Edward menegaskan bahwa seluruh aturan turunan ini diharapkan menghilangkan keraguan publik terkait kesiapan aparat penegak hukum dalam menjalankan sistem hukum pidana baru.
“Tetapi sekali lagi saya tegaskan bahwa aparat penegak hukum kami siap menyongsong KUHP dan KUHAP yang baru,” ujarnya pada Selasa (16/12/2025) di Gedung Bareskrim Polri.
Namun, pengesahan KUHAP baru tidak lepas dari kontroversi. Koalisi Masyarakat Sipil untuk Pembaruan KUHAP yang terdiri dari 34 organisasi mendesak Presiden Prabowo Subianto menerbitkan peraturan pemerintah pengganti undang-undang (Perppu) untuk menunda pemberlakuan KUHAP baru.
Mereka menilai masa sosialisasi terlalu singkat—kurang dari dua bulan dan terpotong oleh libur Natal dan Tahun Baru—sehingga khawatir pemerintah tidak menyelesaikan seluruh aturan pelaksana tepat waktu.
Menurut catatan Koalisi, KUHAP baru mewajibkan penerbitan setidaknya 25 Peraturan Pemerintah, satu Peraturan Presiden, satu Peraturan Mahkamah Agung, dan satu undang-undang. Koalisi menilai tanpa aturan tersebut, aparat penegak hukum berisiko melakukan penyimpangan dari norma KUHAP.
“Dengan waktu sesingkat itu, apakah mungkin aparat penegak hukum di seluruh Indonesia dapat tersosialisasi?” kata Koalisi.
Sebagai perbandingan, KUHP baru memiliki masa sosialisasi tiga tahun penuh setelah diundangkan pada 2023. Namun, hampir tiga tahun kemudian, pemerintah belum berhasil mengesahkan seluruh aturan pelaksana KUHP.

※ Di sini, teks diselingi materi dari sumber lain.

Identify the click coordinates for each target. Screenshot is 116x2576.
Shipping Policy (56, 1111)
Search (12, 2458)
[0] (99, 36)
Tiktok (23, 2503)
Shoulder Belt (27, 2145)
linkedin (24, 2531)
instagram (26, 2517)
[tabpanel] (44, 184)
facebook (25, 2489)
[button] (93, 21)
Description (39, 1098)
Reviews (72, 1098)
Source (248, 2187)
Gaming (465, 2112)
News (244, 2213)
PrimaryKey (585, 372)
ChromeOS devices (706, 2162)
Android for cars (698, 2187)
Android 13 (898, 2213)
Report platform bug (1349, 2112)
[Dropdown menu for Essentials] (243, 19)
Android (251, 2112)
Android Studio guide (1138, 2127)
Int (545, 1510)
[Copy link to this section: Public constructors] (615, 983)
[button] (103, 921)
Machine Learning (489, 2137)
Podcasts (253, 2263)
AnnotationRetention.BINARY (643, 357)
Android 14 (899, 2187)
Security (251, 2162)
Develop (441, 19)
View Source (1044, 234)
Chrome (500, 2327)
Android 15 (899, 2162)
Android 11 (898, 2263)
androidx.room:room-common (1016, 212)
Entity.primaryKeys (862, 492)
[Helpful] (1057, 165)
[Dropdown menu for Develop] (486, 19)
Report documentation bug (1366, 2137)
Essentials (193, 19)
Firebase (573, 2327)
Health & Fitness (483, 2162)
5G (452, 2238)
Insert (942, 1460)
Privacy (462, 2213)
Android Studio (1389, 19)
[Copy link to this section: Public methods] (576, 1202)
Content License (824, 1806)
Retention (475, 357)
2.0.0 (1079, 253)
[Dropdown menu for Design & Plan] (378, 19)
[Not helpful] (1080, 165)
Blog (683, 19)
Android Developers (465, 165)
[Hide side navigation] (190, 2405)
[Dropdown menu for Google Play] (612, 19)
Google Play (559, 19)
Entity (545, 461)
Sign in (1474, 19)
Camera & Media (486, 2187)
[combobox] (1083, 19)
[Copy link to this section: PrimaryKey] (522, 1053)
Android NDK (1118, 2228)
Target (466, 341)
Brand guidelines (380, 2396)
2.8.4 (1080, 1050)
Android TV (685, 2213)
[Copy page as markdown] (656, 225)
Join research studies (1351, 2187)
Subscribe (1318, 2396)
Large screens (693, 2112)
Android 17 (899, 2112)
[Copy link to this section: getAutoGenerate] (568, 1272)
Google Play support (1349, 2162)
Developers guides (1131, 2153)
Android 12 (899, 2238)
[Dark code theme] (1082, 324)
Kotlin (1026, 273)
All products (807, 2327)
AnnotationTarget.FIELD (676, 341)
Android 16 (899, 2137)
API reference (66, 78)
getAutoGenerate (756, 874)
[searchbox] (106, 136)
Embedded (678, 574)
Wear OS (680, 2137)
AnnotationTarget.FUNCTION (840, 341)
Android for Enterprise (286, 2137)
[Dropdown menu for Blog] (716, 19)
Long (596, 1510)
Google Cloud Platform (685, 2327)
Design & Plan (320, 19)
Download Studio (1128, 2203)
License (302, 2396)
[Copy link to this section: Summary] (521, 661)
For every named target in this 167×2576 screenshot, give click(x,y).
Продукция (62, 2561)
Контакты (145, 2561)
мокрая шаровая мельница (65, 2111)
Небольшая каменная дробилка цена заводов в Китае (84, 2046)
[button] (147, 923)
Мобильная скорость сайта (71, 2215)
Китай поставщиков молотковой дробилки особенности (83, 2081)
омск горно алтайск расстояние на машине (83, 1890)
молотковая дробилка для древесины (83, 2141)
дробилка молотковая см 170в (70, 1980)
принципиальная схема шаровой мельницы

Koalisi Masyarakat Sipil juga melaporkan 11 anggota Panitia Kerja (Panja) RUU ke Mahkamah Kehormatan Dewan (MKD) DPR atas dugaan pelanggaran kode etik terkait penyusunan undang-undang seperti diatur dalam UU MD3. Koalisi terutama mempermasalahkan proses penyusunan RKUHAP yang dinilai tidak memenuhi unsur partisipasi publik dan menuduh nama koalisi telah dicatut dalam penyusunan RUU tersebut.
Menanggapi kritik tersebut, Ketua Komisi III DPR RI Habiburokhman membantah RKUHAP dibahas terburu-buru. Politikus Gerindra itu mengklaim RKUHAP telah dibahas selama hampir setahun sejak 6 November 2024 dan pembahasan telah memenuhi prinsip meaningful participation yang melibatkan banyak organisasi masyarakat.
“Bahkan kalau saya hitung waktu membentuk KUHAP lebih dari 1 tahun,” ujarnya.
Ia juga mengklaim 99,9 persen substansi perubahan RUU tersebut merupakan masukan masyarakat.
Dengan pengesahan ini, Indonesia bersiap memasuki era sistem hukum pidana modern yang lebih transparan dan berbasis teknologi mulai 2 Januari 2026. KUHAP baru diharapkan menjadi jawaban atas tantangan dinamika hukum dan perkembangan teknologi yang tidak dapat diakomodasi oleh aturan yang telah berusia lebih dari empat dekade.